[seek-kr-sms] algorithms and the owlfication of taxon

Wed Oct 26 11:03:43 PDT 2005

Hi all:

I realize we've had this exachange before in some form and it's mostly 
about playing catch-up on both sides. It's fun (for me too) to think 
about representing taxonomy in an ontology format and think about the 
potential services and benefits of such a move. I'll try to state my 
current perspective in a way that might be helpful.

For the Taxon group, the main challenge is actually not the 
representation of any single classification with all its components 
("taxa"), their names and properties, their subcomponents, and 
interrelationships (parent/child, etc.). We would gain next to nothing 
from having a single-classification representation function in isolation.

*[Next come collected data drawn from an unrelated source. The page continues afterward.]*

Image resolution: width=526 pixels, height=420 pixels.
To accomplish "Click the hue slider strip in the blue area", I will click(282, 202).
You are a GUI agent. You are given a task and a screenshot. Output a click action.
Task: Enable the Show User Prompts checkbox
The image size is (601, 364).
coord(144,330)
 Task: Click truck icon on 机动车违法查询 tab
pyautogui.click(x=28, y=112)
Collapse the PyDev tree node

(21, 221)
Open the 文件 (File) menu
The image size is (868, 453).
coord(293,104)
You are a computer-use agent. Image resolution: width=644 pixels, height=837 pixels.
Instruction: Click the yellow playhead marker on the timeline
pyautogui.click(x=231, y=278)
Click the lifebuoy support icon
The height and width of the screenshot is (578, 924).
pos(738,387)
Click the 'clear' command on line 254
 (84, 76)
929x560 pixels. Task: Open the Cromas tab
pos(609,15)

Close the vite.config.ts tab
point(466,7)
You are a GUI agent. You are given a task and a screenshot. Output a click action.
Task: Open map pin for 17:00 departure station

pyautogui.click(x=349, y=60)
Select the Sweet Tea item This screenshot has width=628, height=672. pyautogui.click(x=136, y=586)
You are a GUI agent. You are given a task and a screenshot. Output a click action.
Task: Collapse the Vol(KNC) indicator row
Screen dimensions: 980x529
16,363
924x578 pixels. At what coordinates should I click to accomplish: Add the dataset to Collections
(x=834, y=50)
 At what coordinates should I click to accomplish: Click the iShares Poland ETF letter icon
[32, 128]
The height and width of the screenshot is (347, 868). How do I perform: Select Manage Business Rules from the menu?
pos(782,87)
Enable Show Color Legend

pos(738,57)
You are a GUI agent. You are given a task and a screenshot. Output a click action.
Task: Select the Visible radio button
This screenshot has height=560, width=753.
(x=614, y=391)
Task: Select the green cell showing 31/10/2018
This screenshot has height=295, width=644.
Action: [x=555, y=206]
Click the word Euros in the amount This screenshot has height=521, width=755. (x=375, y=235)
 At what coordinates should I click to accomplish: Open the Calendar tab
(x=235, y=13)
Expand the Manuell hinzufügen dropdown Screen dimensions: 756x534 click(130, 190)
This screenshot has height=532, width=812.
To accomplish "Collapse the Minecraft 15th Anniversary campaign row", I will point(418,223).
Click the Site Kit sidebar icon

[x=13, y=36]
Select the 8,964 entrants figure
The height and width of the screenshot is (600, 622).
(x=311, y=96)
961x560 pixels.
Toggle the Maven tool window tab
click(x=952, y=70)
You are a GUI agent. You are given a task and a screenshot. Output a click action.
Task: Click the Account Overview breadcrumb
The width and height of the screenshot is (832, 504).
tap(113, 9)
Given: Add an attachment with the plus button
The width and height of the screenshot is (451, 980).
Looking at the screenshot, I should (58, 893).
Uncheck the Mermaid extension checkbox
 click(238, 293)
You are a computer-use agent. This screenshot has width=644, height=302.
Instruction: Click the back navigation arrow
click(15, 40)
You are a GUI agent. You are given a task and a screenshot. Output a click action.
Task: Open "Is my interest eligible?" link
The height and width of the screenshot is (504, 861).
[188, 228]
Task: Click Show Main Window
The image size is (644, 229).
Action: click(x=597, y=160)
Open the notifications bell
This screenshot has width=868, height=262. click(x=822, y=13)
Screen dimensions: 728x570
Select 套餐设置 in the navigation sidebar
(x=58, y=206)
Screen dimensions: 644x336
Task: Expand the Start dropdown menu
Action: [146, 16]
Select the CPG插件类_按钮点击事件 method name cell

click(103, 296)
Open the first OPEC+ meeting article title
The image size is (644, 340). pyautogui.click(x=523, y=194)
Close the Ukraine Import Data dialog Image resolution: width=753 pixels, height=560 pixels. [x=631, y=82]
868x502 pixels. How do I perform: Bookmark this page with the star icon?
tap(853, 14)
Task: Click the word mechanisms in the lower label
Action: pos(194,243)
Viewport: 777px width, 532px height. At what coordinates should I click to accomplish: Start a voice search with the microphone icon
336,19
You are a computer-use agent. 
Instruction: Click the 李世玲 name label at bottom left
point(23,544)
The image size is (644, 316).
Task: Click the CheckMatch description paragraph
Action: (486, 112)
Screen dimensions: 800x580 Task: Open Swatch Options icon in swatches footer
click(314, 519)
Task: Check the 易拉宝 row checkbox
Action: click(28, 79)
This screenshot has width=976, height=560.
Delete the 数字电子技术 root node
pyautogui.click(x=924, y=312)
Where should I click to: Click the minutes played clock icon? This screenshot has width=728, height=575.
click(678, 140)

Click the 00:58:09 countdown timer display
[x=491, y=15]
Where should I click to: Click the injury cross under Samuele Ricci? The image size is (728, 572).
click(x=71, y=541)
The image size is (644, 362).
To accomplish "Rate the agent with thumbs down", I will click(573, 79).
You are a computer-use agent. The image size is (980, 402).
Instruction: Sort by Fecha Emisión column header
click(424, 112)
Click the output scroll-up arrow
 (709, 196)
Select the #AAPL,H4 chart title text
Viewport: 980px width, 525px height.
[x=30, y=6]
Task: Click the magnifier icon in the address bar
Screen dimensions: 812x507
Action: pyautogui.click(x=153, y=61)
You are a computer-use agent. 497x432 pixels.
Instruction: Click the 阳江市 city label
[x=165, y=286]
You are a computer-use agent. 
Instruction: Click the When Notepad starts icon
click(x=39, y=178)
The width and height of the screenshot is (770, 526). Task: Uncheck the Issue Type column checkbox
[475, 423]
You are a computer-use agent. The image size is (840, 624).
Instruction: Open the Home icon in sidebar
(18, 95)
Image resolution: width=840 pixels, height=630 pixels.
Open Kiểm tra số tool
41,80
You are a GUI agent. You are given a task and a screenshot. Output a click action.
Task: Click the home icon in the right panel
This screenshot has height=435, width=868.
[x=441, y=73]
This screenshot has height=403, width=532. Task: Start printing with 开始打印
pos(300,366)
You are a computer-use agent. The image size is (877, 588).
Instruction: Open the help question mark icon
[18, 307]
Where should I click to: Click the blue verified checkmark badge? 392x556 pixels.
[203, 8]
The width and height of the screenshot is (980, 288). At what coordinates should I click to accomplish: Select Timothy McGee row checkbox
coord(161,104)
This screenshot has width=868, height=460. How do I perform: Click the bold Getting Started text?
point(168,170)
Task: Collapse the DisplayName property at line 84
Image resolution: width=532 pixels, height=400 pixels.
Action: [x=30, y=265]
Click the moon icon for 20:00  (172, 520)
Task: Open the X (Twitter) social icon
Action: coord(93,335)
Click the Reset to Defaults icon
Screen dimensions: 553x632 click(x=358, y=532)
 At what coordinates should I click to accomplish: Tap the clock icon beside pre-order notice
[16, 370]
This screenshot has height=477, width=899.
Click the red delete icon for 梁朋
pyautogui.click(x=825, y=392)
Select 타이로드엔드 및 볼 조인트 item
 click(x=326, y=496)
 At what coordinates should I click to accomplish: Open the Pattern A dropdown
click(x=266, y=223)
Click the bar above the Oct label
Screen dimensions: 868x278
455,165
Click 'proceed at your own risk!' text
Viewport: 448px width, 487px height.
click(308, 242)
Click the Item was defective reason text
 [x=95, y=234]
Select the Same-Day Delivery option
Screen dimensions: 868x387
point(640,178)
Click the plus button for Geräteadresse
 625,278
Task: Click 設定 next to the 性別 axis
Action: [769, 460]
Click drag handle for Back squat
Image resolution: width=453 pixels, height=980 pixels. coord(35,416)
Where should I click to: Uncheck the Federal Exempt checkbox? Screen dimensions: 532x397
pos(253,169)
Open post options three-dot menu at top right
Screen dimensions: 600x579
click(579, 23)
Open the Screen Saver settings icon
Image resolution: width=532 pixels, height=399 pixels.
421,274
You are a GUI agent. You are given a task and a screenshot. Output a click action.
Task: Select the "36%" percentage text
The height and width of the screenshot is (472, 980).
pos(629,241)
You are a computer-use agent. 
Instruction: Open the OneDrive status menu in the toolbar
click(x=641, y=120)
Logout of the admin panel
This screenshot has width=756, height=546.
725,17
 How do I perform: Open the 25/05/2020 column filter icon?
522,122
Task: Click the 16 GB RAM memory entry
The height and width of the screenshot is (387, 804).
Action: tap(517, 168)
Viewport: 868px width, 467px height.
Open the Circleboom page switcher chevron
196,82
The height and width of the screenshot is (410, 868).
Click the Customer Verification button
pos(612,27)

We're also not immediately charged with the task of merging parts of or 
entire (multiple) classifications.

Serguei told me yesterday that one of the main benefits of ontology 
representation is "checking for internal (logical) consistency". 
Discovery and correction of errors, etc. That is most certainly not what 
Taxon is trying to do. We know that any given taxonomy is highly 
idiosyncratic, implicit, and assumptive of a vaguely specified 
background history involving select competent speakers. A single 
taxonomic classification might not only turn out to be false in terms of 
not representing the relationships or properties (composition) of taxa 
correctly (as subsequent and more refined studies are bound to show). 
The classifications are probably also highly inconsistent internally in 
your sense of the work "inconsistent". Meaning, they will mention some 
specimens but not all that went into the definition of a species, they 
will mention some species but not all that go into the definition of a 
genus, things will be left out here and there, partially contradict each 
other, and so on.

The issue here is that we are not charged immediately with improving 
this state of affairs, i.e. helping taxonomist be better, more 
transparent taxonomists from here on. Taxon has no "normative ambitions" 
in terms of telling scientists how to produce classifications using a 
more complete and formal approach (description logic rules, etc.).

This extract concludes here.